──────── Material supplied ────────

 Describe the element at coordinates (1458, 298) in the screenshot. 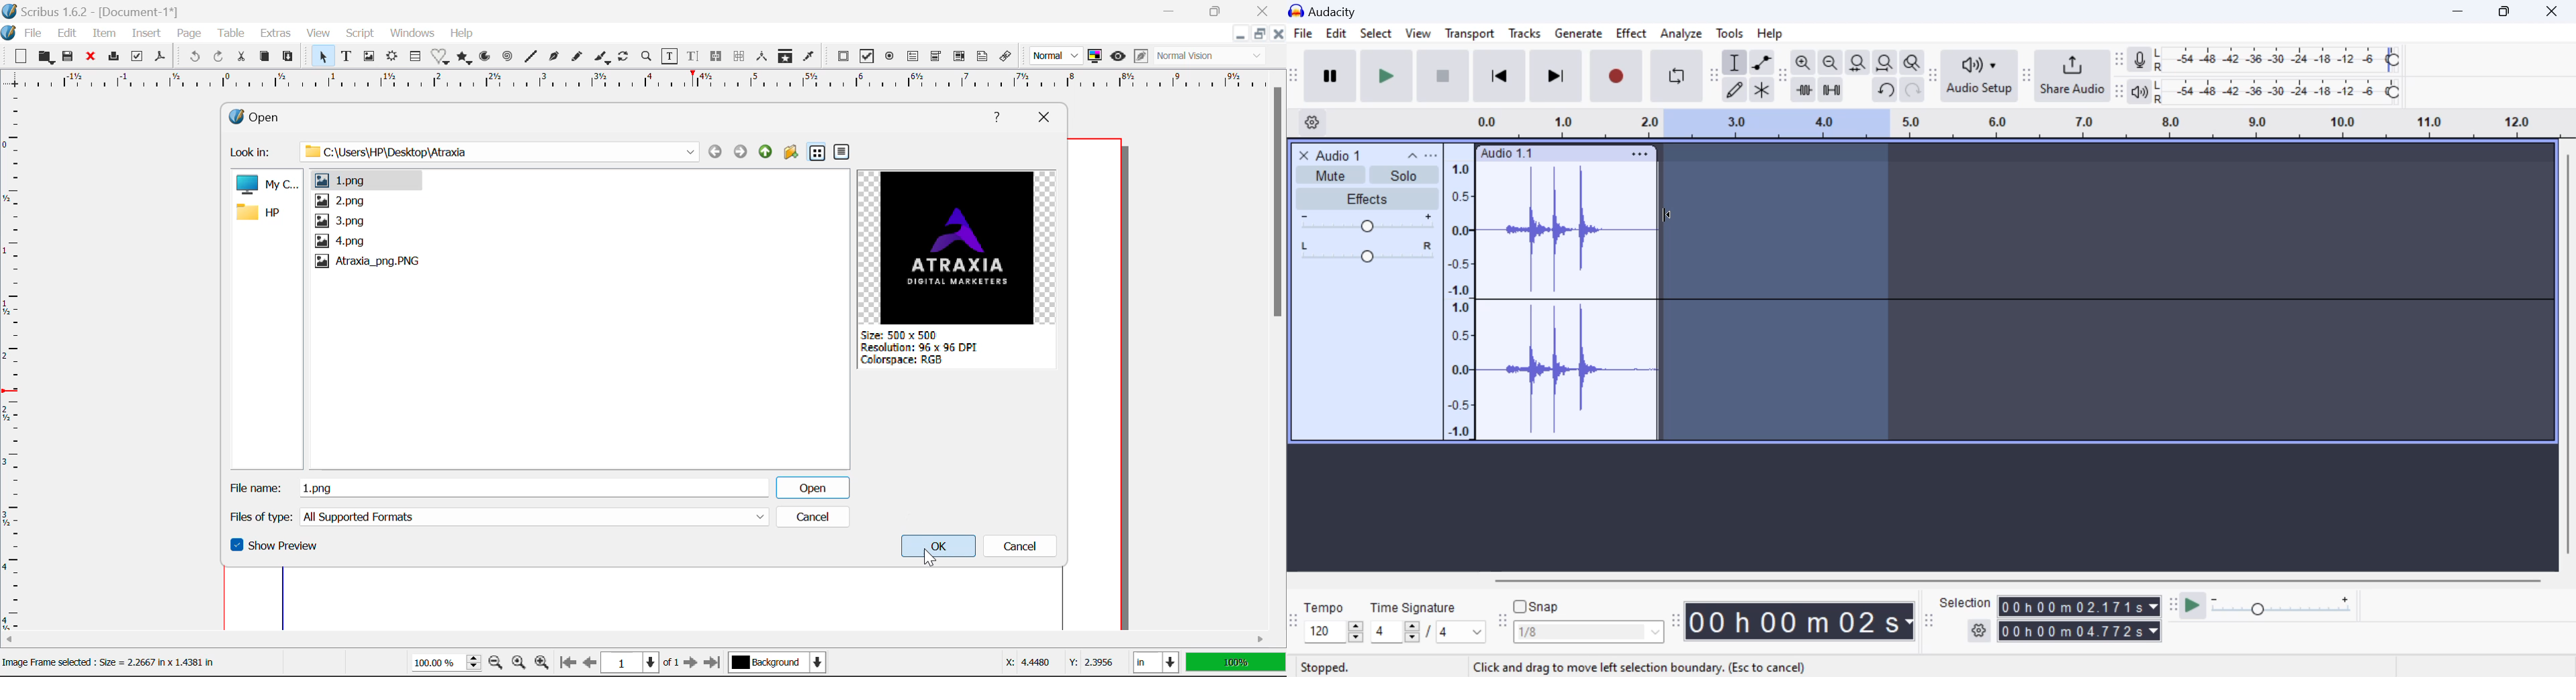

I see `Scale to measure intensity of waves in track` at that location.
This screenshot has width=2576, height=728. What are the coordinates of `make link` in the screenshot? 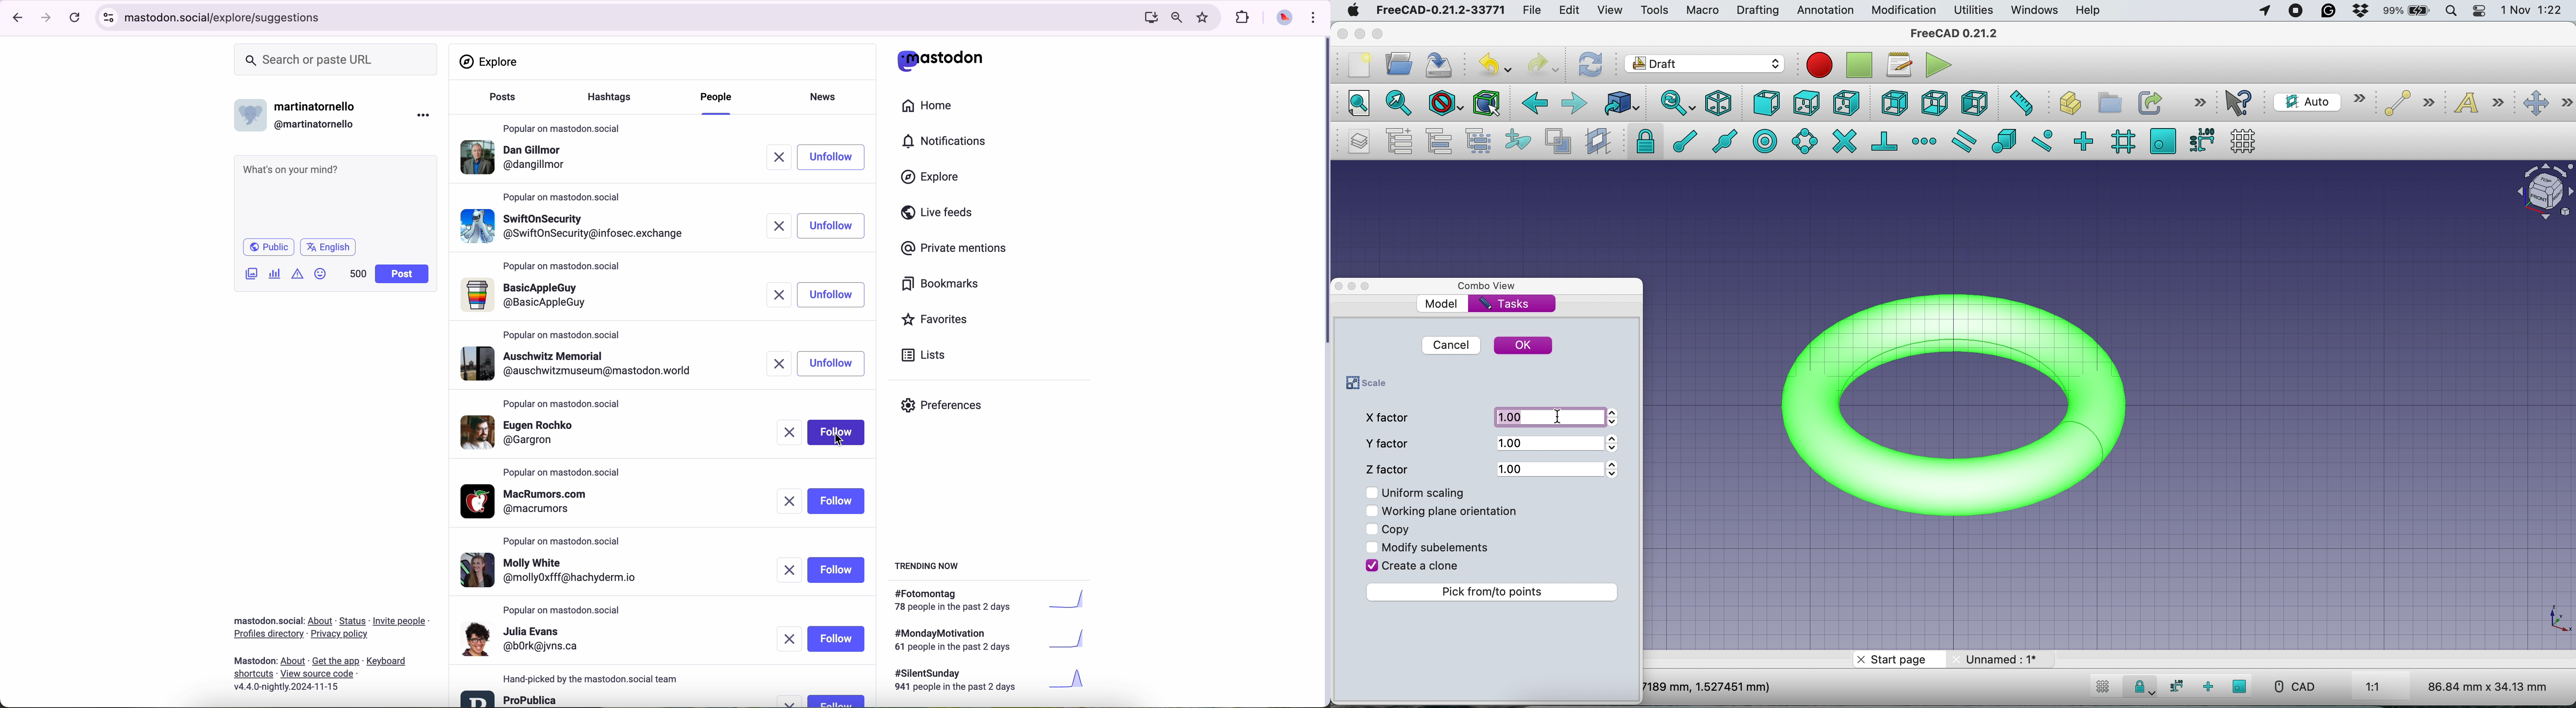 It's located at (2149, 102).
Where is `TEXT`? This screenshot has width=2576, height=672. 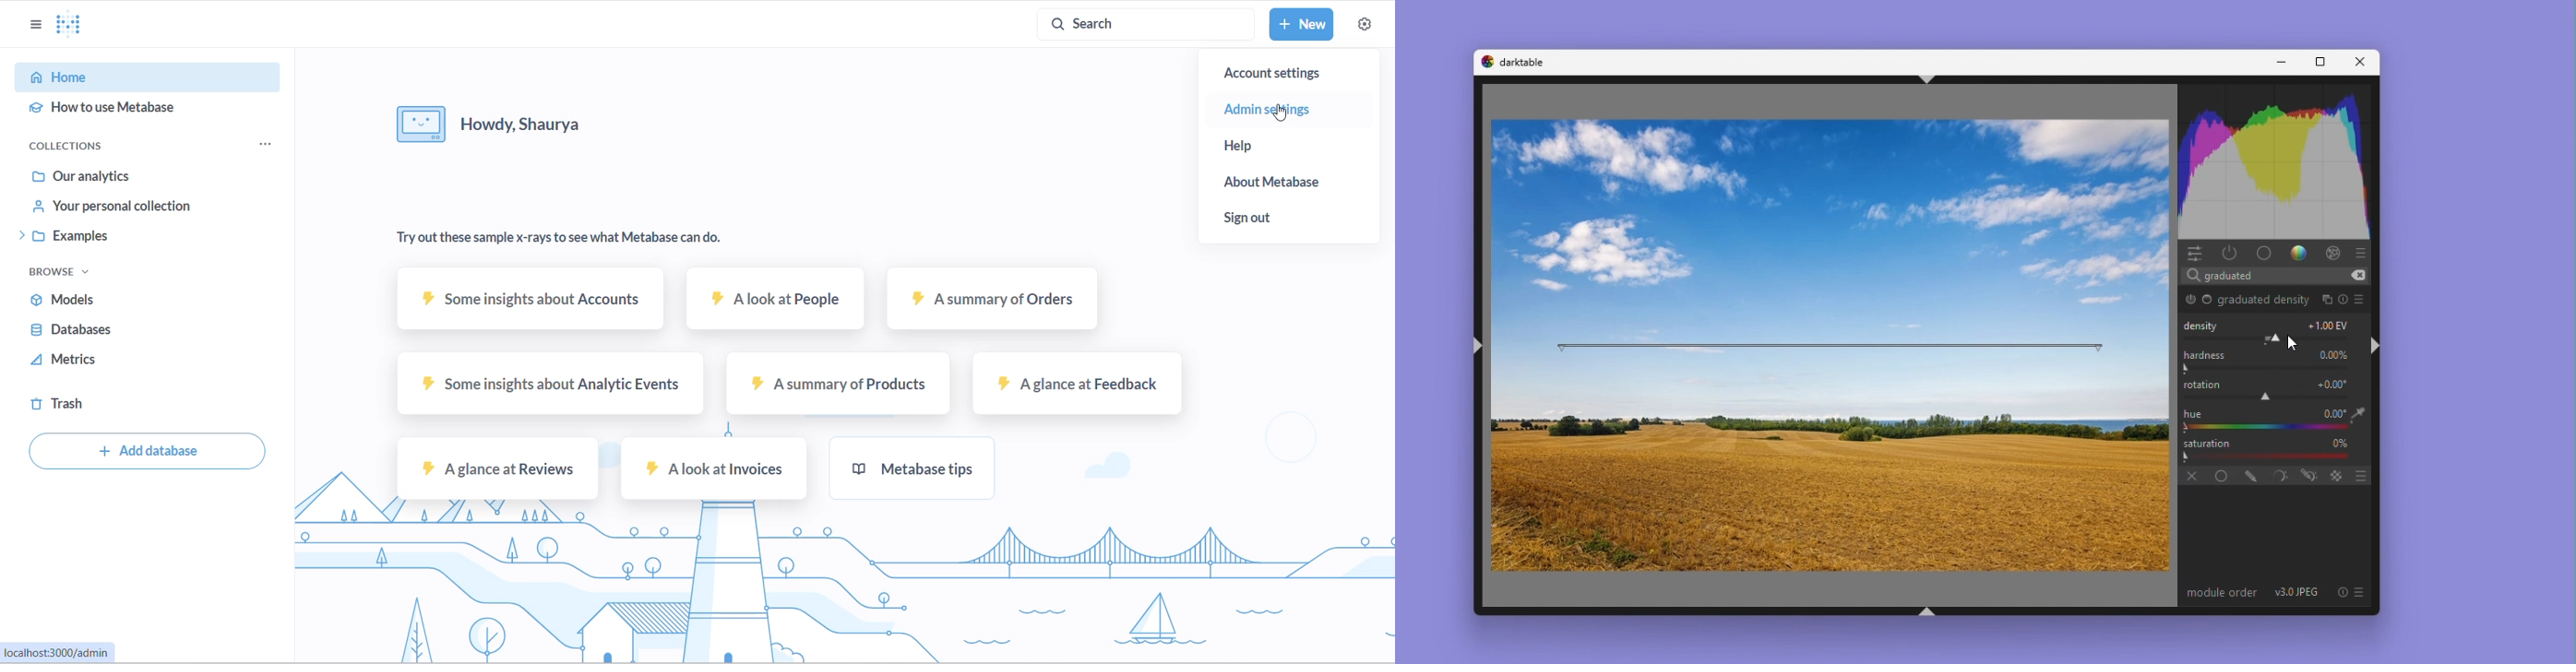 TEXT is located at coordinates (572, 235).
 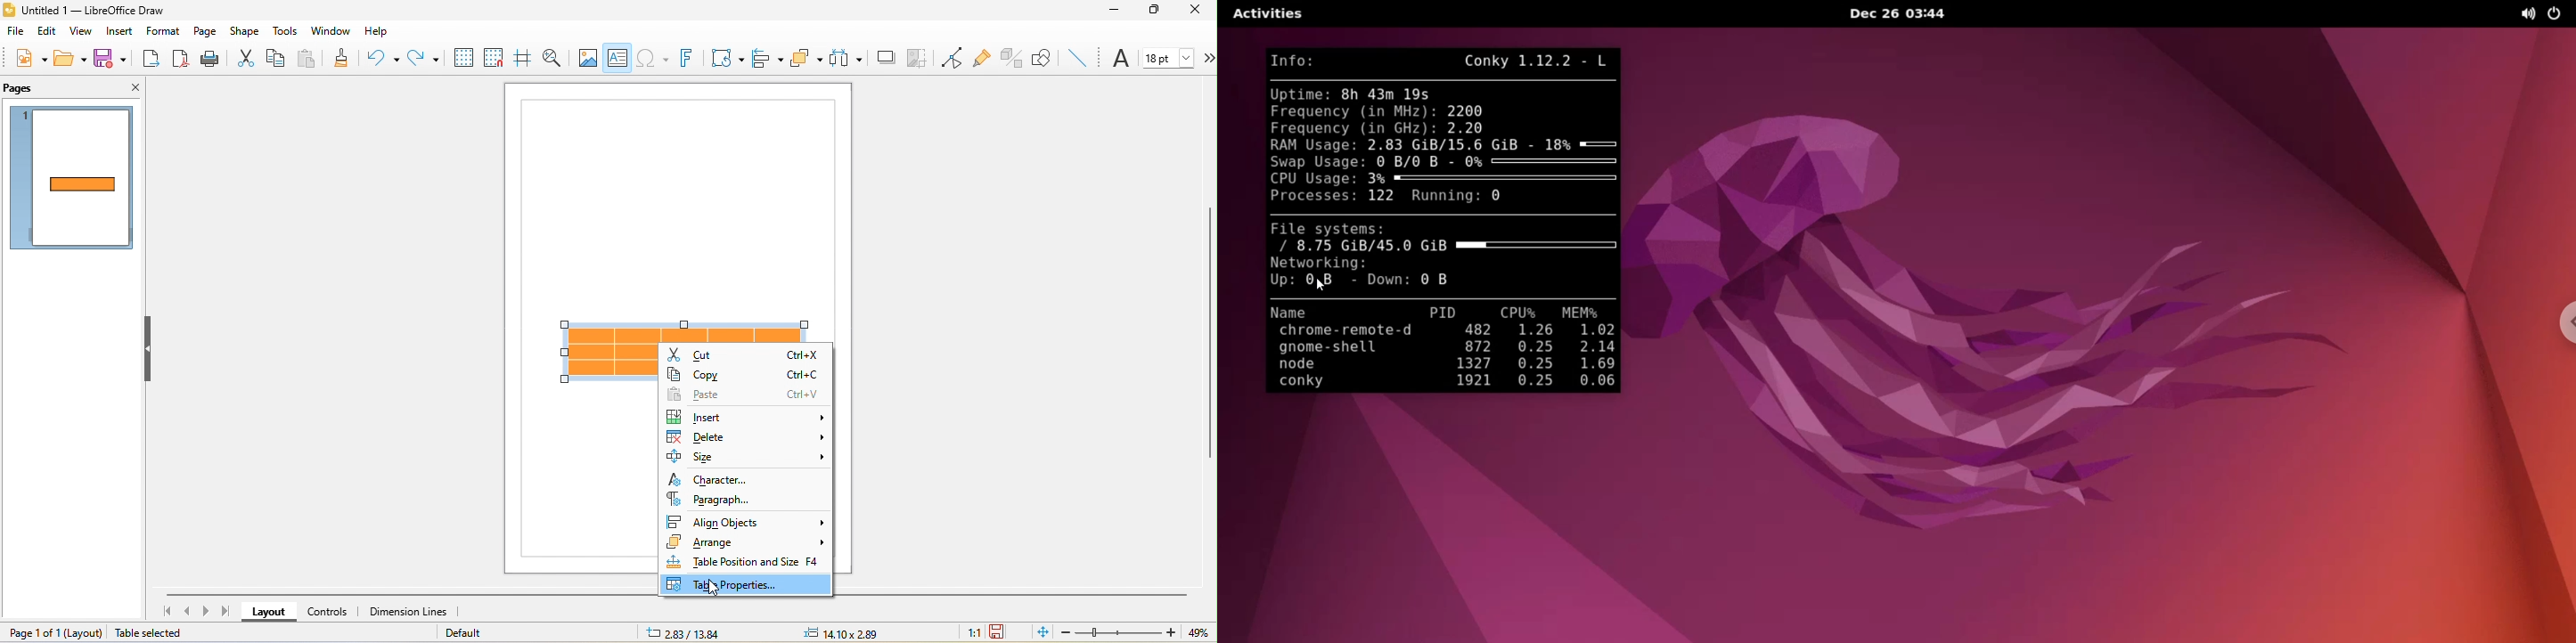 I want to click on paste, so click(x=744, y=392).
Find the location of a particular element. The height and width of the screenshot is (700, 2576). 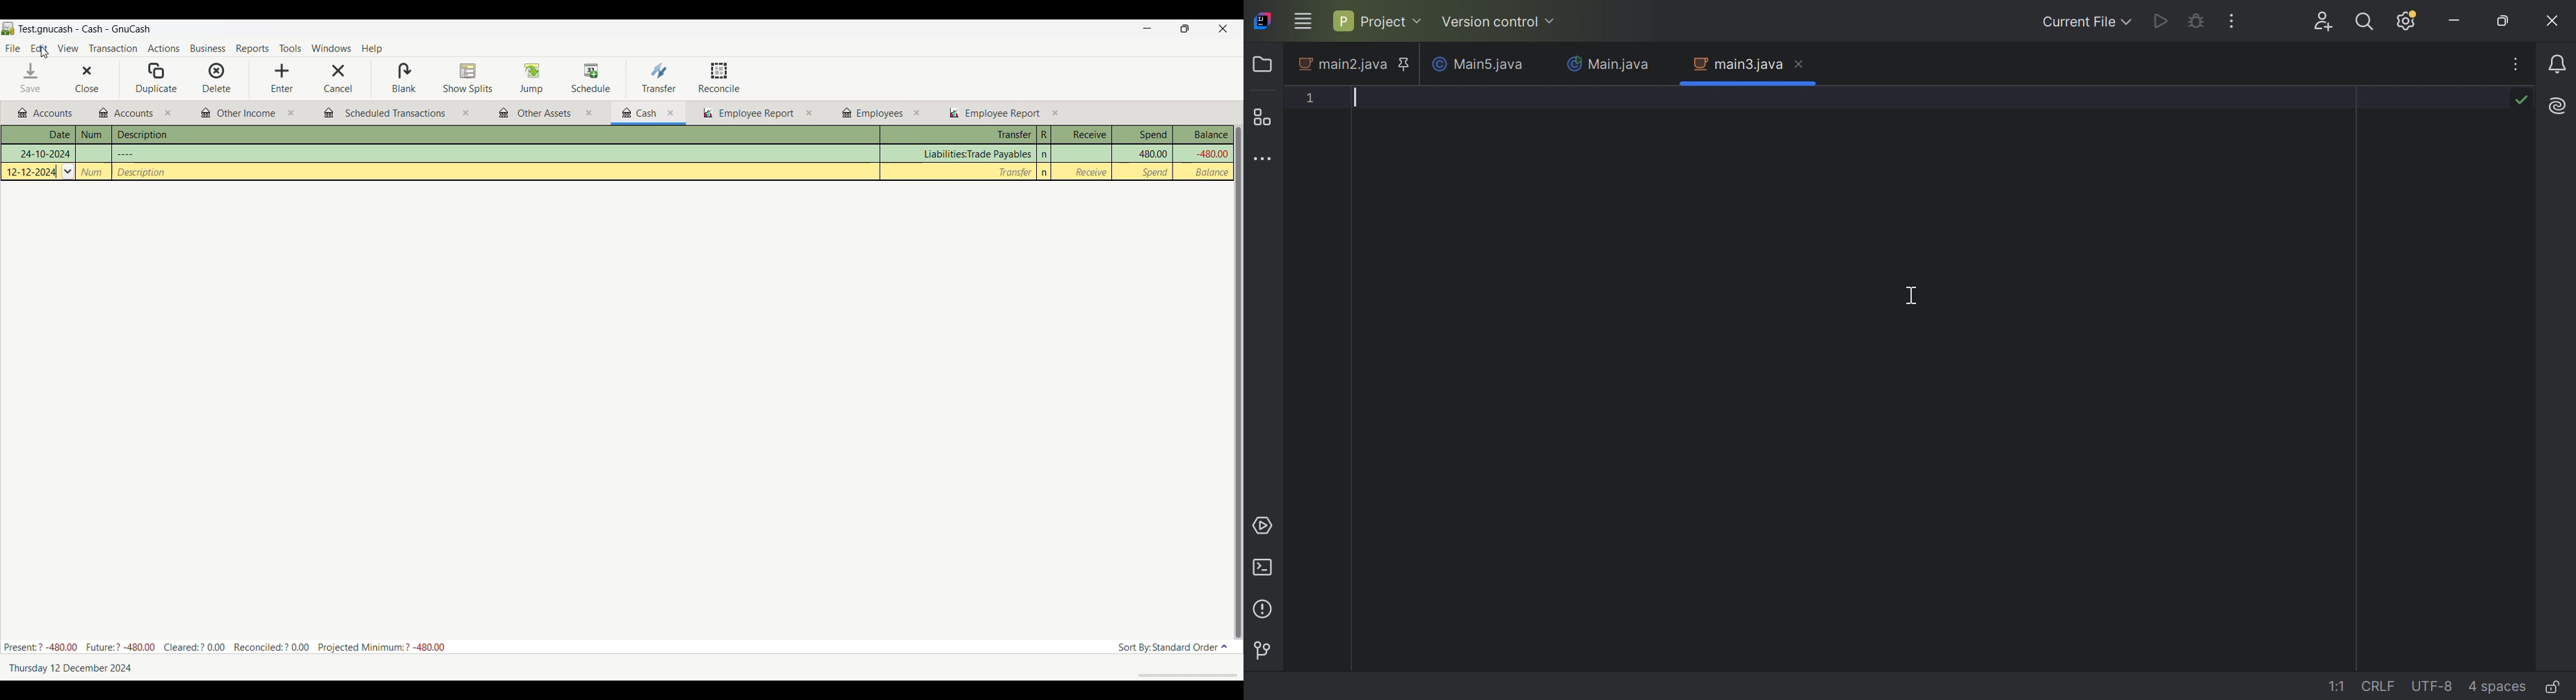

────────

* _Written problem_
Write out the stretch of the records from the line containing "I want to click" through the end of the records, leaving out the pictures.

* _Full output_
  I want to click on paste, so click(x=744, y=392).
Find the location of a particular element. The height and width of the screenshot is (700, 2576). 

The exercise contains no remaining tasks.